# start of RAW RECORDS

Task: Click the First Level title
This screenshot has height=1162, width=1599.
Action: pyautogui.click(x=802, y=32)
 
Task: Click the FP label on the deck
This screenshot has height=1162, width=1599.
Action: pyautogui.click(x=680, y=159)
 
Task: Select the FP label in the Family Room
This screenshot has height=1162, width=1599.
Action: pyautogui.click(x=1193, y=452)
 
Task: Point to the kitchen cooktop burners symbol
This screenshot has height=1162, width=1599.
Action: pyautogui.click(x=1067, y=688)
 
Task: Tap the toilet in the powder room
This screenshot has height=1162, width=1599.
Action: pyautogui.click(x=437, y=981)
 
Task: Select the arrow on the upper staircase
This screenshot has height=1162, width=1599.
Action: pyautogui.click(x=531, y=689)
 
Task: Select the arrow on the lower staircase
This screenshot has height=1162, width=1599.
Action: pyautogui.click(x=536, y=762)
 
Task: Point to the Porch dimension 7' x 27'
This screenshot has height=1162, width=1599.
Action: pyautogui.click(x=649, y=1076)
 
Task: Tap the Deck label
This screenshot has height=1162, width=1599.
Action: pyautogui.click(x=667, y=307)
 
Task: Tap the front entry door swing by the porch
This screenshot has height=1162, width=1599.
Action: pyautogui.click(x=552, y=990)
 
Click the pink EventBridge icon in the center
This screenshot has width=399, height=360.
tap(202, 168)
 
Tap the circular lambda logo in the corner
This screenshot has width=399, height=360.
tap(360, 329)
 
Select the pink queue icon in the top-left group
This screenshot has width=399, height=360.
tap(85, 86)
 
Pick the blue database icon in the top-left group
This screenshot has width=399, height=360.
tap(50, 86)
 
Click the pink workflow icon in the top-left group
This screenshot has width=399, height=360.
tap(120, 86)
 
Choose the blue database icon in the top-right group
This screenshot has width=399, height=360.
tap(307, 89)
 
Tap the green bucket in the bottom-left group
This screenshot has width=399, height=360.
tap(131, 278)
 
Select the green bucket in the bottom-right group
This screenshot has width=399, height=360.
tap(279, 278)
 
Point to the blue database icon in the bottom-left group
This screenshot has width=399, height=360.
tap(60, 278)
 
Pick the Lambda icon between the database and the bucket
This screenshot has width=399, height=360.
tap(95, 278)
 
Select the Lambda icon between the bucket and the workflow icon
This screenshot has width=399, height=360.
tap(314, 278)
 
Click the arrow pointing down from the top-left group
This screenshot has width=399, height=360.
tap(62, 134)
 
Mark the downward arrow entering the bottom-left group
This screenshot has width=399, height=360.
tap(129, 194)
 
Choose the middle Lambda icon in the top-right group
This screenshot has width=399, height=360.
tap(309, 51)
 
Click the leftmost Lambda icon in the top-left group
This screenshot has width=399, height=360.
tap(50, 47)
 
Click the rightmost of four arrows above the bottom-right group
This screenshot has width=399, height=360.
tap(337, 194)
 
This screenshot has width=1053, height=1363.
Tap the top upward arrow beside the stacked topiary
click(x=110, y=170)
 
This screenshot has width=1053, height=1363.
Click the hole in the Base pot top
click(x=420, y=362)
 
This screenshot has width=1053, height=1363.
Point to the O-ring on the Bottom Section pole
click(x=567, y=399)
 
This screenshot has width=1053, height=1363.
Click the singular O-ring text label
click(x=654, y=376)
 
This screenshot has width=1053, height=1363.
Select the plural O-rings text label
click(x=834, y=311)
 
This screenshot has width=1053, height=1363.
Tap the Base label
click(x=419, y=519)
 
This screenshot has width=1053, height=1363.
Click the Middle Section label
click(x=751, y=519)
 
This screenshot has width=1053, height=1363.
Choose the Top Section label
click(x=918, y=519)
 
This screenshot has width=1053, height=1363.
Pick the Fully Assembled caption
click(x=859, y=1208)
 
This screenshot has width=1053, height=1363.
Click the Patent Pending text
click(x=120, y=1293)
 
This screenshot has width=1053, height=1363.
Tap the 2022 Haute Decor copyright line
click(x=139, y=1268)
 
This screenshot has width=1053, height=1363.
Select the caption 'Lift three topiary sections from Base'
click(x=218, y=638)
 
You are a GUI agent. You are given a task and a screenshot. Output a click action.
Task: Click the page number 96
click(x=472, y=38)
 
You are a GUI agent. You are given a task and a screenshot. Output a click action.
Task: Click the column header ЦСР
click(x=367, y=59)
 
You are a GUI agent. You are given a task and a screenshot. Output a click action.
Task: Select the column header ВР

# end of RAW RECORDS

In the listing above, rewrite everything from the line containing "Click the pink workflow" down to the line containing "tap(131, 278)". Substitute "cluster" for each "group" and leave everything else unchanged.

Click the pink workflow icon in the top-left cluster
This screenshot has width=399, height=360.
tap(120, 86)
 
Choose the blue database icon in the top-right cluster
This screenshot has width=399, height=360.
tap(307, 89)
 
Tap the green bucket in the bottom-left cluster
This screenshot has width=399, height=360.
tap(131, 278)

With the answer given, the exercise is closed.